Methods: Single center, explorative trial. Patients with PE were randomized to a single oral dose of sildenafil 50 mg (n = 10) or placebo (n = 10) as add-on to conventional therapy. The time from hospital admission to study inclusion was 2.3 ± 0.7 days. Right ventricular function was evaluated immediately before and shortly after (0.5-1.5 h) randomization by right heart catheterization (RHC), trans-thoracic echocardiography (TTE), and cardiac magnetic resonance (CMR). The primary efficacy endpoint was cardiac index measured by CMR.
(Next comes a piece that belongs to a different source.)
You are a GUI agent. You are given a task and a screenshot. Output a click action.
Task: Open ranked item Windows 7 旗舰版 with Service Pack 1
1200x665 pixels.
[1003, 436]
Results: Patients had acute intermediate-high risk PE verified by computed tomography pulmonary angiography, systolic blood pressure of 135 ± 18 (mean ± SD) mmHg, increased right ventricular/left ventricular ratio 1.1 ± 0.09 and increased troponin T 167 ± 144 ng/L. Sildenafil treatment did not improve cardiac index compared to baseline (0.02 ± 0.36 l/min/m2, p = 0.89) and neither did placebo (0.00 ± 0.34 l/min/m2, p = 0.97). Sildenafil lowered mean arterial blood pressure (- 19 ± 10 mmHg, p < 0.001) which was not observed in the placebo group (0 ± 9 mmHg, p = 0.97).
Conclusion: A single oral dose of sildenafil 50 mg did not improve cardiac index but lowered systemic blood pressure in patients with acute intermediate-high risk PE. The time from PE to intervention, a small patient sample size and low pulmonary vascular resistance are limitations of this study that should be considered when interpreting the results.
Trial registration: The trial was retrospectively registered at www.clinicaltrials.gov (NCT04283240) February 2nd 2020, https://clinicaltrials.gov/ct2/show/NCT04283240?term=NCT04283240&draw=2&rank=1 .
Keywords: PDE5 inhibition; Pulmonary embolism; Pulmonary vasodilation; Sildenafil.